A rat climbs on a muck rake in Chuck and Alison Marrs' stables, Fourth Rock Stables, near Lumber Bridge on Wednesday, July 26, 2023.
A rat climbs on a muck rake in Chuck and Alison Marrs' stables, Fourth Rock Stables, near Lumber Bridge on Wednesday, July 26, 2023.

Can state regulators help the rat victims?

The state Department of Environmental Quality and the state Department of Agriculture and Consumer Services sent people to investigate, Marrs said.

But if the rats came from the chicken farms, the Agriculture Department cannot help, a spokeswoman told The Fayetteville Observer.

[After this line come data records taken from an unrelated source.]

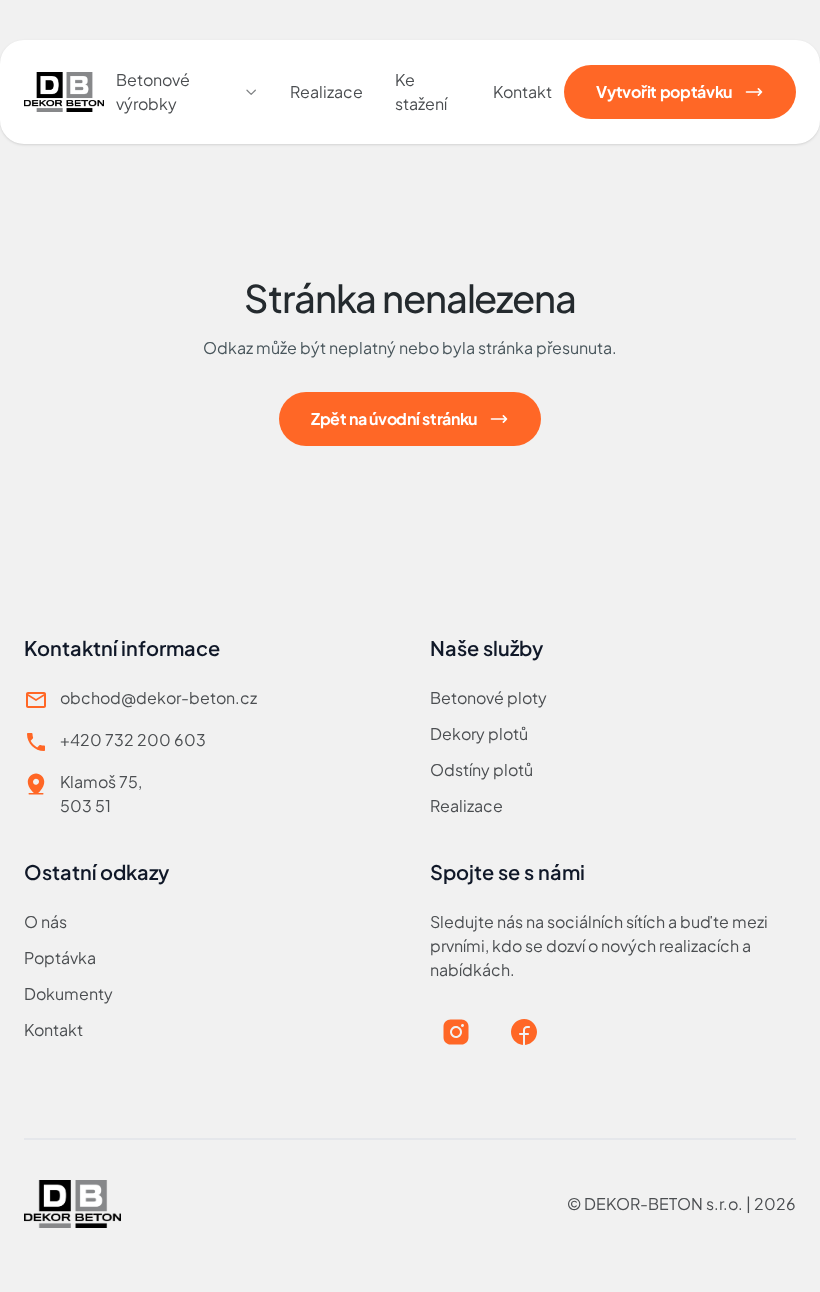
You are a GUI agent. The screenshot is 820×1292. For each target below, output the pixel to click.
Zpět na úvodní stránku (394, 418)
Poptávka (60, 957)
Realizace (326, 91)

“We did a site visit but determined we did not have any regulatory authority regarding the rats,” spokeswoman Heather Overton said. “Our regulatory authority is the disposal of livestock and poultry which did not appear to be the cause of the issue.”

Spokesman Josh Kastrinsky of the Department of Environmental Quality said an inspector visited the area, but state law prohibits his agency from further discussing the situation.

Democratic state House Rep. Garland Pierce of Scotland County represents Hoke County, and he visited the area on July 27 to survey the situation and offered to do what he could to help.

“I still believe that there’s some follow-up that needs to happen," Pierce said. “For the good of everybody — the farmer, the community, and everybody. … Just to really see, really what happened.”